Rather than having base classes, Devise::Passkeys has a series of concerns that can be mixed into your controllers. This allows you to change behavior, and does not keep you stuck down a path that could be incompatible with your existing authentication setup.

Here are examples of common controllers

class Users::RegistrationsController < Devise::RegistrationsController
  include Devise::Passkeys::Controllers::RegistrationsControllerConcern
end


class Users::SessionsController < Devise::SessionsController
  include Devise::Passkeys::Controllers::SessionsControllerConcern
  # ... any custom code you need

  def relying_party
     WebAuthn::RelyingParty.new(...)
  end
end

# frozen_string_literal: true

class Users::ReauthenticationController < DeviseController
  include Devise::Passkeys::Controllers::ReauthenticationControllerConcern
  # ... any custom code you need

  def relying_party
     WebAuthn::RelyingParty.new(...)
  end
end

# frozen_string_literal: true

class Users::PasskeysController < DeviseController
  include Devise::Passkeys::Controllers::PasskeysControllerConcern
  # ... any custom code you need

  def relying_party
     WebAuthn::RelyingParty.new(...)
  end
end

Add Routes

Given the customization routes usually require, you'll need to hook up the routes yourself.

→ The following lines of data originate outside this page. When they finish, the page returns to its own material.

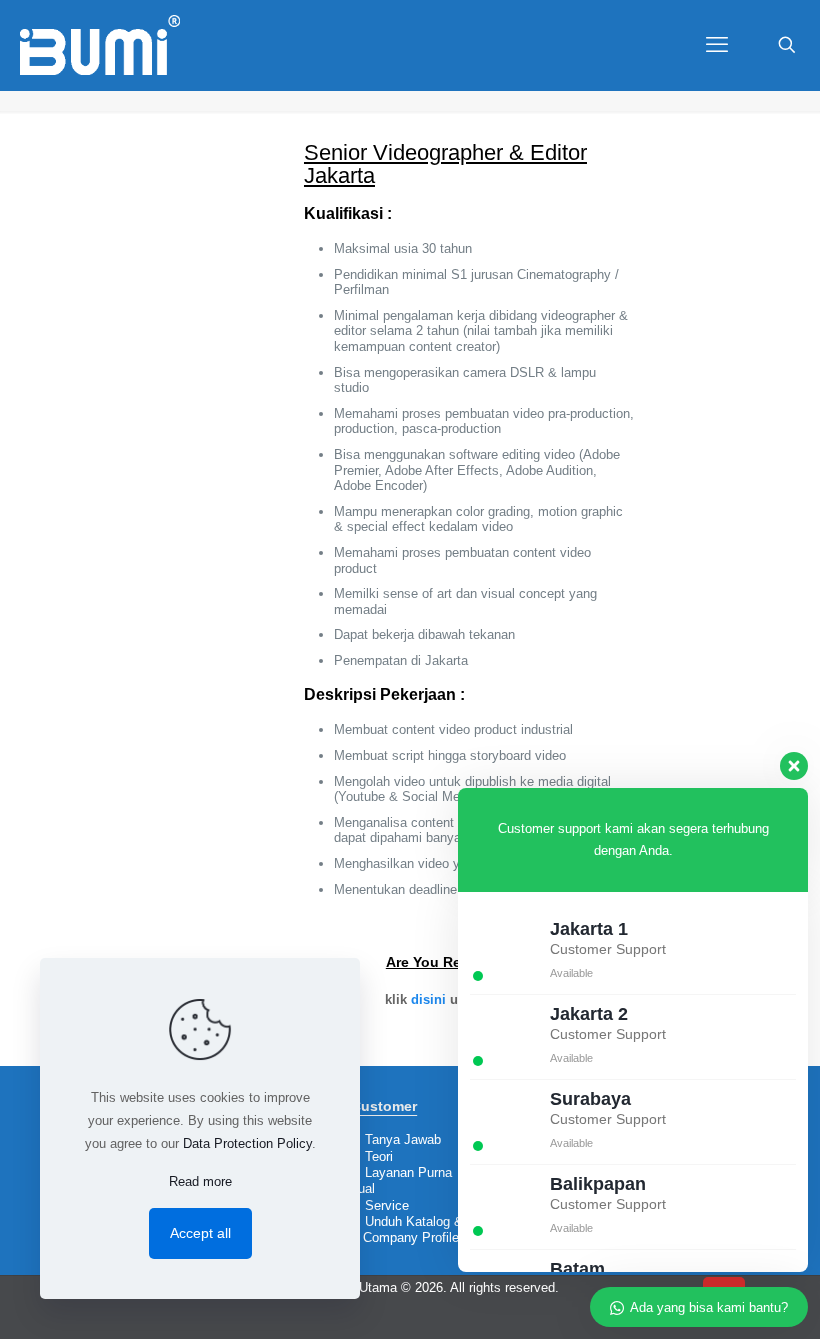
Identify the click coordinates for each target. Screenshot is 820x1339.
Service (387, 1205)
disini (428, 999)
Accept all (200, 1233)
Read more (200, 1181)
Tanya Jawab (403, 1139)
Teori (379, 1156)
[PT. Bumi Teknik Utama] (100, 45)
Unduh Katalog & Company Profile (407, 1229)
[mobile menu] (717, 45)
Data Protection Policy (247, 1143)
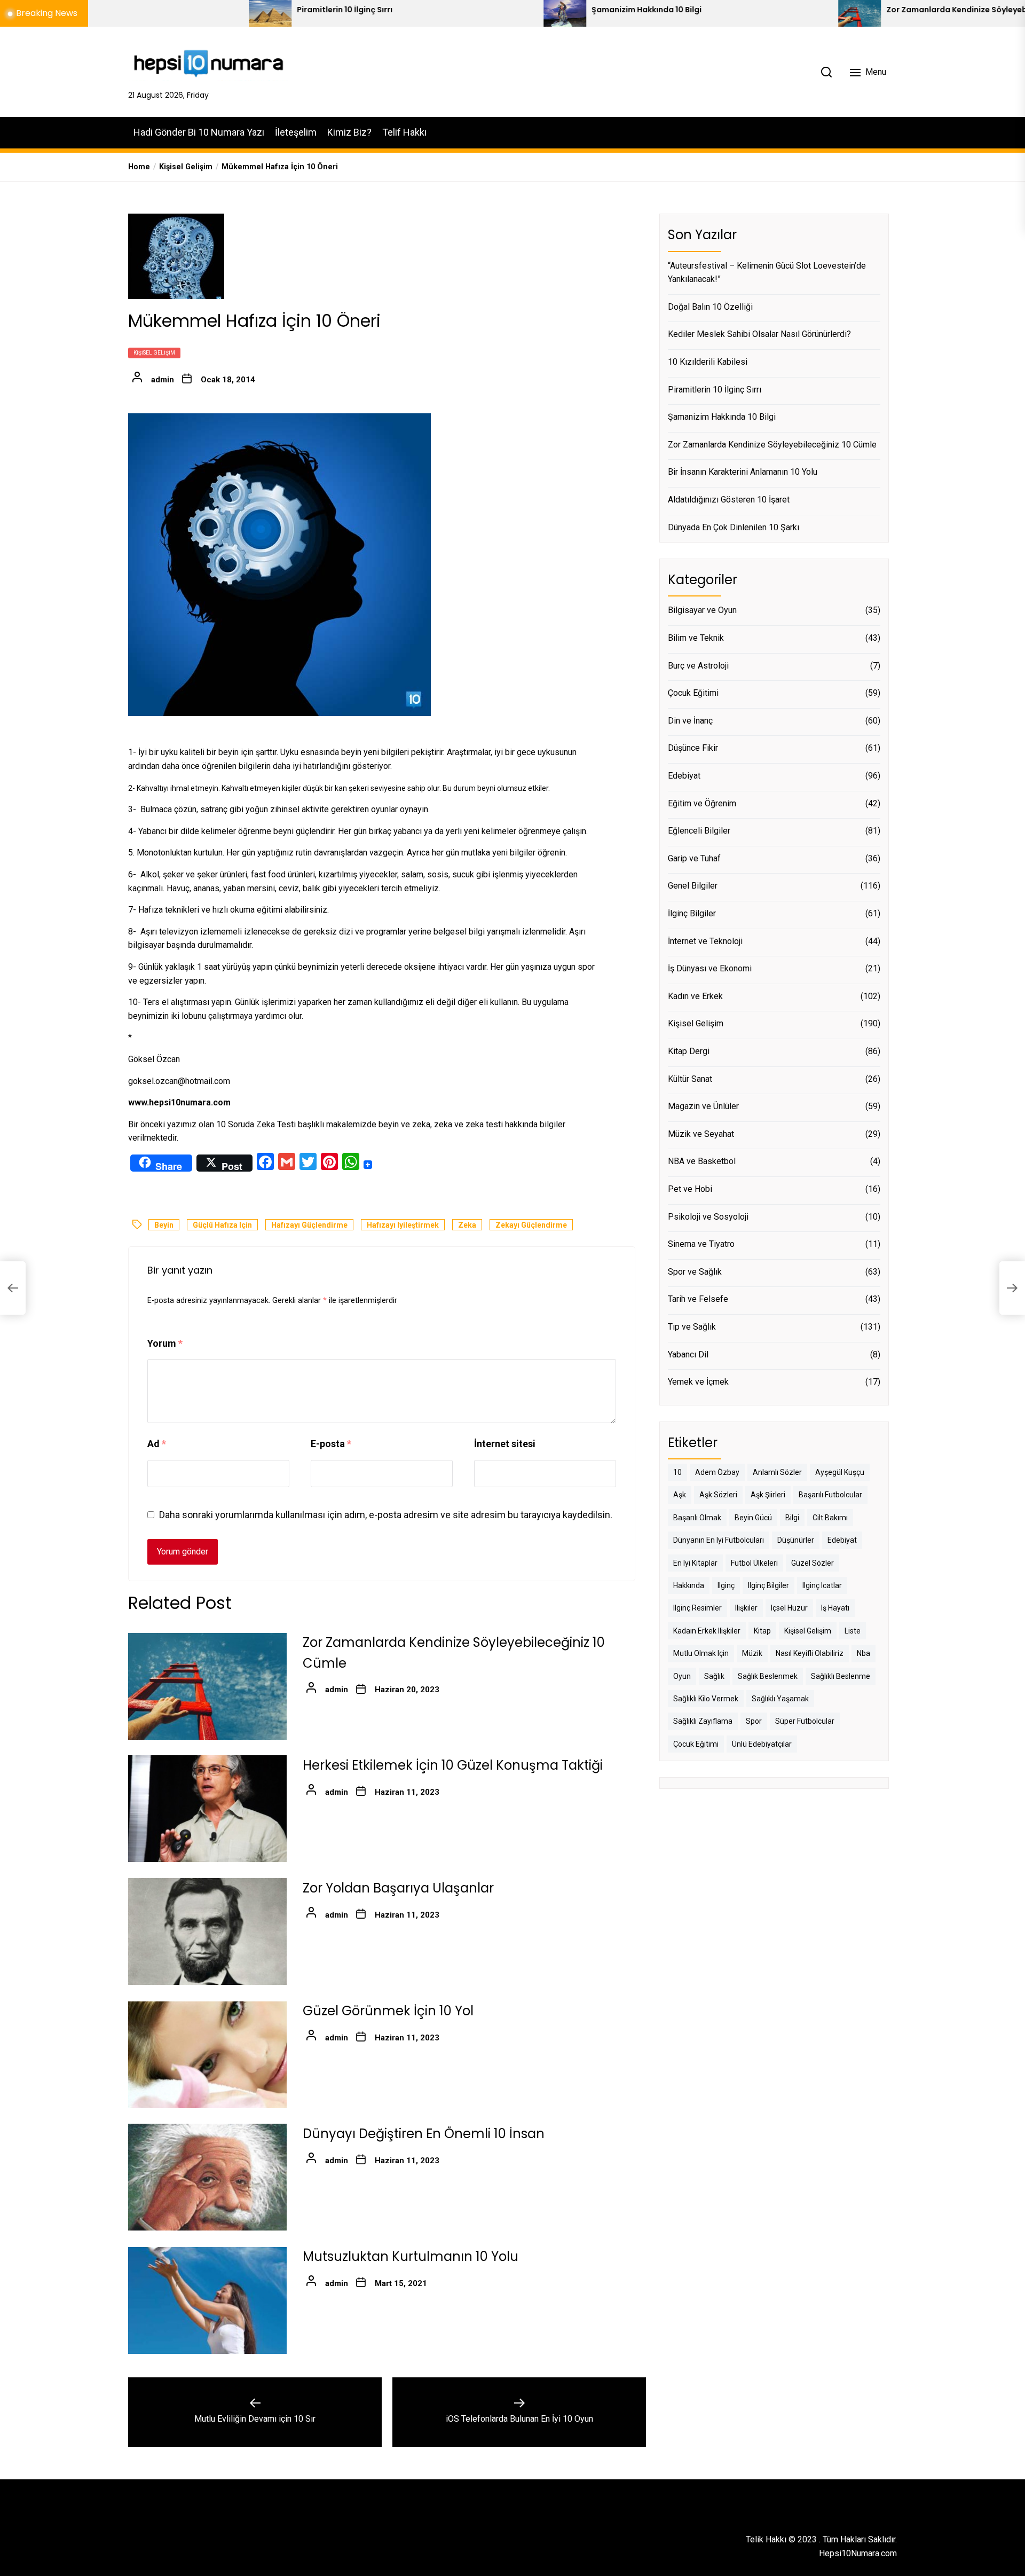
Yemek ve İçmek (698, 1382)
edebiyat (842, 1540)
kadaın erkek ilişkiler (706, 1631)
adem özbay (717, 1472)
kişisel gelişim (807, 1631)
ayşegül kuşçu (839, 1472)
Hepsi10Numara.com (858, 2553)
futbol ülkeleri (754, 1563)
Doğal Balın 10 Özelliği (710, 307)
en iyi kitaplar (695, 1563)
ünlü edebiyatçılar (762, 1744)
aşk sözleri (718, 1495)
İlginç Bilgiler (692, 913)
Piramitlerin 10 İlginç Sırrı (192, 9)
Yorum (165, 1343)
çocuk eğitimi (696, 1744)
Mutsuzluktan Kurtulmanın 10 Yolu (410, 2257)
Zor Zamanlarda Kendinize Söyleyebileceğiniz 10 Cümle (841, 9)
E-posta (331, 1444)
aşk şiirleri (768, 1495)
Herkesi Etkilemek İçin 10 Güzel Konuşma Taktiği (453, 1765)
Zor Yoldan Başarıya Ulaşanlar (398, 1888)
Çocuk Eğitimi (693, 693)
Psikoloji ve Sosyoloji (708, 1217)
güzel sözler (812, 1563)
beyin (164, 1225)
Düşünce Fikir (693, 748)
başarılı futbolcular (830, 1495)
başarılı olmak (697, 1517)
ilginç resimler (697, 1608)
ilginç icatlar (822, 1585)
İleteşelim (296, 132)
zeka (467, 1225)
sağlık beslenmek (768, 1676)
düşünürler (795, 1540)
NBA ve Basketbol (702, 1161)
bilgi (792, 1517)
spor (754, 1721)
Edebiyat (684, 776)
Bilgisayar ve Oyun (702, 611)
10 (677, 1472)
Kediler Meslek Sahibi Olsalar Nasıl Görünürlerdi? (759, 334)
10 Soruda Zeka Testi (256, 1124)
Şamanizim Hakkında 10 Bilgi (494, 9)
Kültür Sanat (690, 1079)
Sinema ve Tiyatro (701, 1244)
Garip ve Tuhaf (694, 858)
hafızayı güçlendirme (309, 1225)
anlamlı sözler (777, 1472)
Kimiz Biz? (349, 132)
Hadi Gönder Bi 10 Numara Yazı (198, 132)
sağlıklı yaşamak (780, 1698)
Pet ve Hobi (690, 1189)
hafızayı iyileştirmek (403, 1225)
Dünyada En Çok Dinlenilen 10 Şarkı (733, 527)
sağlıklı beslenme (840, 1676)
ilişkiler (746, 1608)
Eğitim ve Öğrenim (702, 803)
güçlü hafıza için (222, 1225)
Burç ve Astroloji (698, 666)
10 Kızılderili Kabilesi (707, 362)
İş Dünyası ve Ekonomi (710, 968)
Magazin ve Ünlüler (703, 1106)
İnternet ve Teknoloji (705, 941)
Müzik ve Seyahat (701, 1134)
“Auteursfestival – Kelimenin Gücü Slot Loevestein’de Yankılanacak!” (767, 273)
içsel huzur (789, 1608)
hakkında (688, 1585)
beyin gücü (753, 1517)
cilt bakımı (830, 1517)
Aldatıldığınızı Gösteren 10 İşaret (729, 499)
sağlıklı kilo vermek (705, 1698)
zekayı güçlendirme (531, 1225)
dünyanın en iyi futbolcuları (718, 1540)
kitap (762, 1631)
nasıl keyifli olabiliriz (809, 1653)
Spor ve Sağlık (695, 1272)
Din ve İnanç (690, 721)
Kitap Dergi (688, 1051)
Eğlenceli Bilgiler (699, 831)
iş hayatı (835, 1608)
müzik (752, 1653)
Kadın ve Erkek (695, 996)
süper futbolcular (804, 1721)
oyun (682, 1676)
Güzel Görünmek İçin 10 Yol (388, 2011)
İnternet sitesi (504, 1444)
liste (853, 1631)
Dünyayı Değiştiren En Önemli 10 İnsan (424, 2134)
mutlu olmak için (701, 1653)
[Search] (826, 72)
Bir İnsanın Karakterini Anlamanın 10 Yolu (742, 472)
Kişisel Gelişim (154, 353)
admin (162, 379)
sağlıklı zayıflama (702, 1721)
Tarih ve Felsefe (698, 1299)
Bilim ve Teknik (696, 638)
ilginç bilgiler (768, 1585)
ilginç (726, 1585)
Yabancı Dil (688, 1354)
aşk (679, 1495)
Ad (156, 1444)
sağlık (714, 1676)
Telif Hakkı (404, 132)
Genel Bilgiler (693, 886)
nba (863, 1653)
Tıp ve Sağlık (692, 1327)
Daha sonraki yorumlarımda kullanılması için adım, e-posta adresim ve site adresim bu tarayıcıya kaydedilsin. (385, 1515)
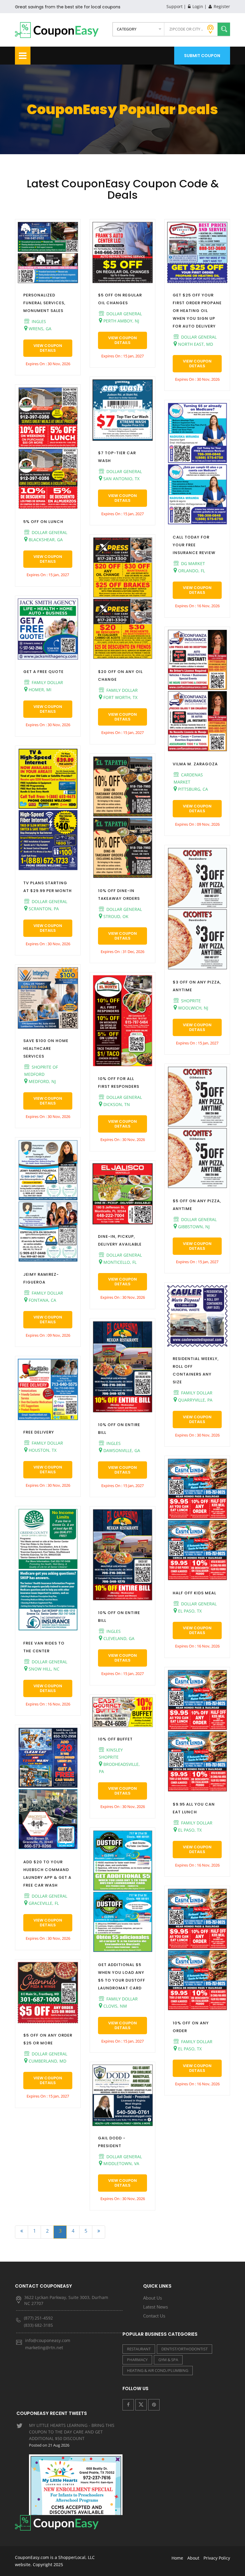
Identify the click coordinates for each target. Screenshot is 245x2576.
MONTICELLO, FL (119, 1262)
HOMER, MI (39, 689)
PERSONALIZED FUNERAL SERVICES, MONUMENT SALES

Here's an example:

devise_for :users, controllers: {
  registrations: 'users/registrations',
  sessions: 'users/sessions'
}

devise_scope :user do
  post 'sign_up/new_challenge', to: 'users/registrations#new_challenge', as: :new_user_registration_challenge
  post 'sign_in/new_challenge', to: 'users/sessions#new_challenge', as: :new_user_session_challenge

  post 'reauthenticate/new_challenge', to: 'users/reauthentication#new_challenge', as: :new_user_reauthentication_challenge
  post 'reauthenticate', to: 'users/reauthentication#reauthenticate', as: :user_reauthentication

  namespace :users do
    resources :passkeys, only: [:index, :create, :destroy] do
      collection do
        post :new_create_challenge
      end

      member do
        post :new_destroy_challenge
      end
    end
  end
end

Reimplement the :passkey_authenticatable Module

Important: You will need to reimplement the :passkey_authenticatable Devise module. This will override the module definition with your implementation specific definitions; pointing to the specific route, controller, etc.

Here's an example from devise-passkeys-template:

Devise.add_module :passkey_authenticatable,
                  model: 'devise/passkeys/model',
                  route: {session: [nil, :new, :create, :destroy] },
                  controller: 'controller/sessions',
                  strategy: true

FAQs

What about the Webauthn javascript? Mailers? Error handling?

You will have to implement these, since Devise::Passkeys is focused on the authentication handshakes, and each app is different (with different javascript setups, mailer needs, etc.)

I need to see it in action

Here's a template repo! https://github.com/ruby-passkeys/devise-passkeys-template

Development

Please see CONTRIBUTING.md for guidance on how to help out!

Contributing

Bug reports and pull requests are welcome on GitHub at https://github.com/ruby-passkeys/devise-passkeys. This project is intended to be a safe, welcoming space for collaboration, and contributors are expected to adhere to the code of conduct.

License

The gem is available as open source under the terms of the MIT License.

Code of Conduct

Everyone interacting in the Devise::Passkeys project's codebases, issue trackers, chat rooms and mailing lists is expected to follow the code of conduct.

Acknowledgements

This work is based on Petr Hlavicka's webauthn-with-devise.

The ethos of the library is inspired from Tiddle's straightforward, minimally-scoped approach.